Venus' Spectral Signatures and the Potential for Life in the Clouds - rbanffy
https://www.liebertpub.com/doi/full/10.1089/ast.2017.1783
======
cyrus_
The upper atmosphere of Venus is an extremely under-appreciated location in
the solar system!

\- Closer than Mars

\- 90% of Earth gravity (compared to 30% for Mars)

\- Atmospheric shielding mass equivalent to Earth's (protected from solar
radiation, unlike Mars)

\- Large amounts of carbon dioxide and sulfuric acid, with some other trace
gasses. You can make fuel, extract water and grow plants from that.

\- At 50km altitude, you have ~1atm of pressure, and breathable air is a
lifting gas, so you can put a balloon full of air up there and it will float
and support a good amount of extra weight. If it punctures then it will just
slowly leak, not explosively decompress.

\- Temperature ranges from 27-75C, so thermal issues are pretty easy.

\- Ample solar influx for power.

Source:
[https://en.wikipedia.org/wiki/Colonization_of_Venus](https://en.wikipedia.org/wiki/Colonization_of_Venus)

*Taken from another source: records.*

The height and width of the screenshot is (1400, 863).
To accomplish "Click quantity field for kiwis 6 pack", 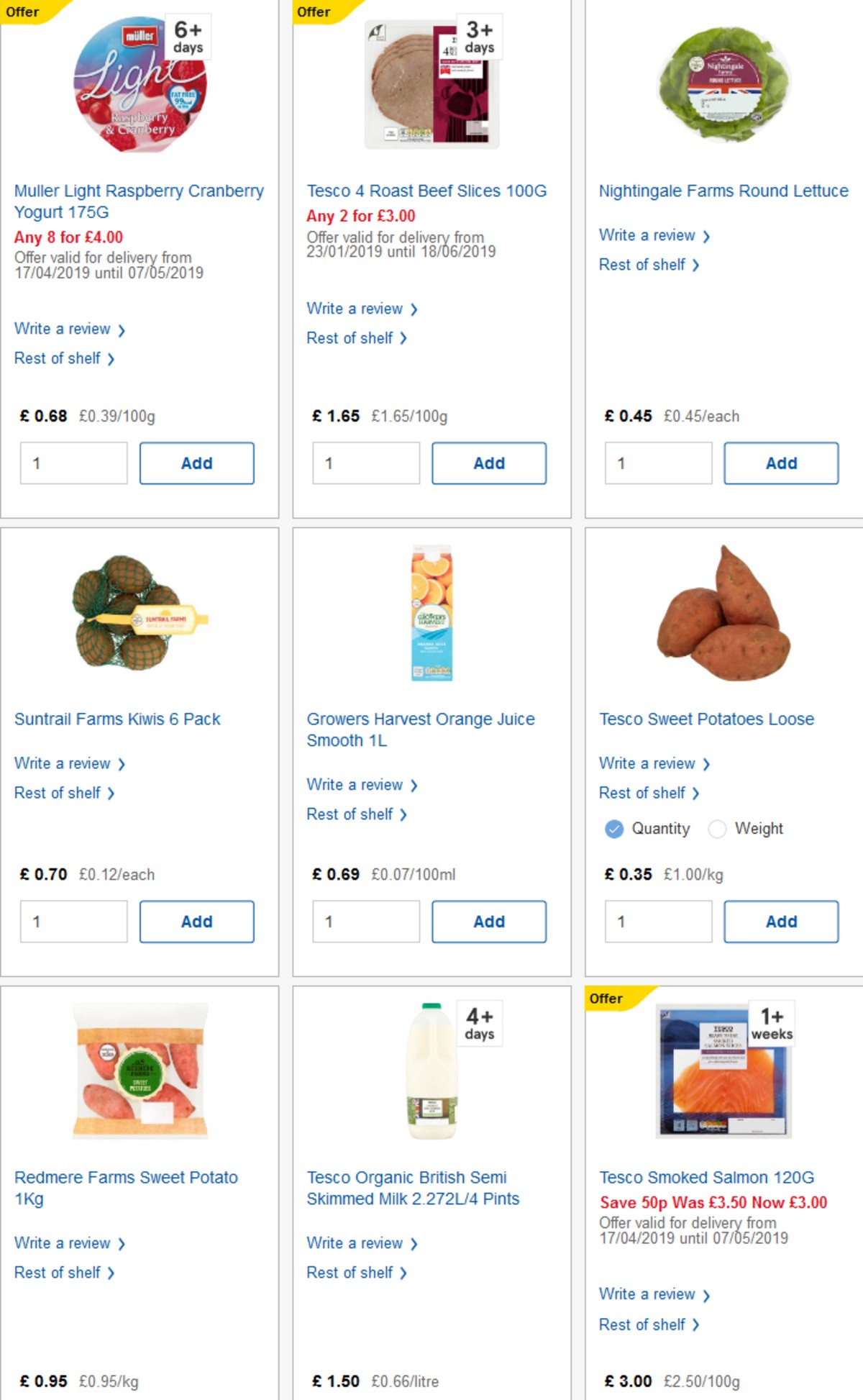I will point(73,921).
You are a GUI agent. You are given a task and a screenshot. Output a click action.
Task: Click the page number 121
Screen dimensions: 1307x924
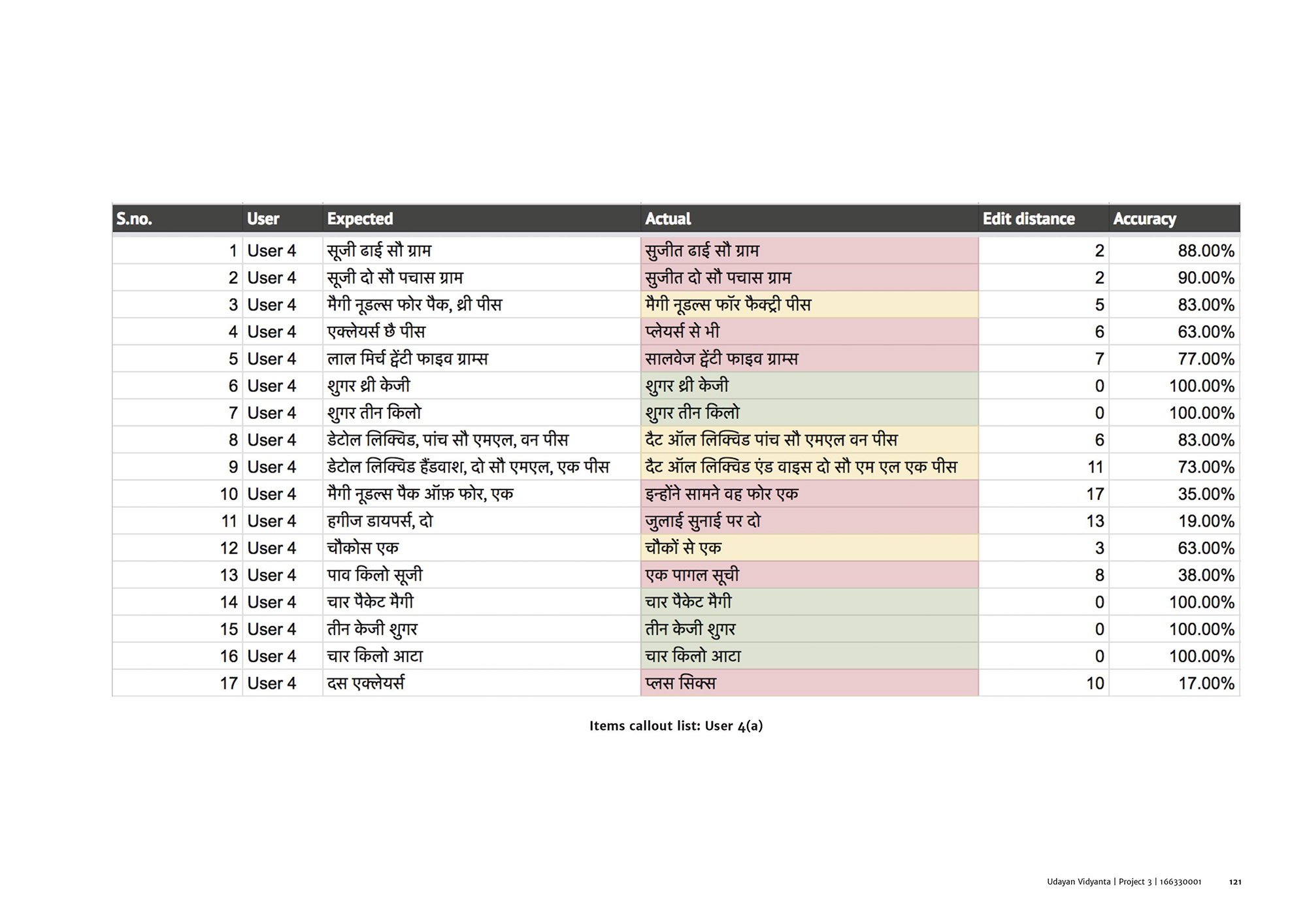[1234, 882]
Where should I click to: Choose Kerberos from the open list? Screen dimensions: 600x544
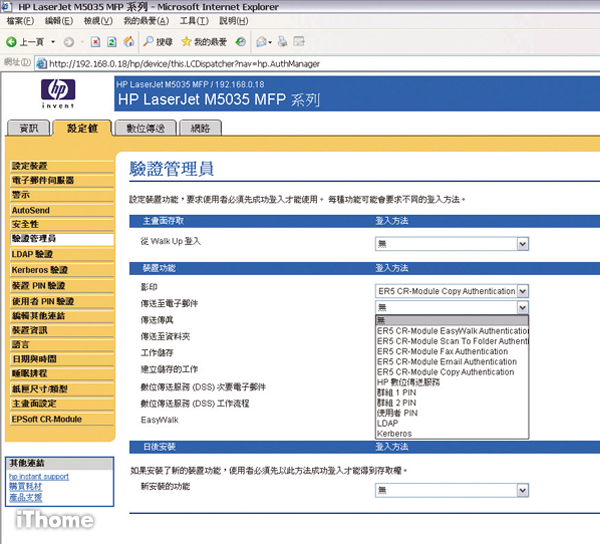pyautogui.click(x=396, y=434)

Obviously you're floating in the air, so you'd have to bring in metals and
minerals externally, e.g. from earth or via asteroid mining, or maybe in the
future we could build machinery capable of mining the surface despite its
brutal conditions. Or, you know, forests in balloons that you gather timber
from.

So yeah, "build a cloud city on Venus" is definitely a crazy idea, but not
nearly as infeasible as "terraform Mars" I think! Furthermore, as this paper
demonstrates, there are some incredibly interesting and unresolved scientific
questions that justify going (as if the sheer beauty of "cloud cities on
Venus" is not reason enough!)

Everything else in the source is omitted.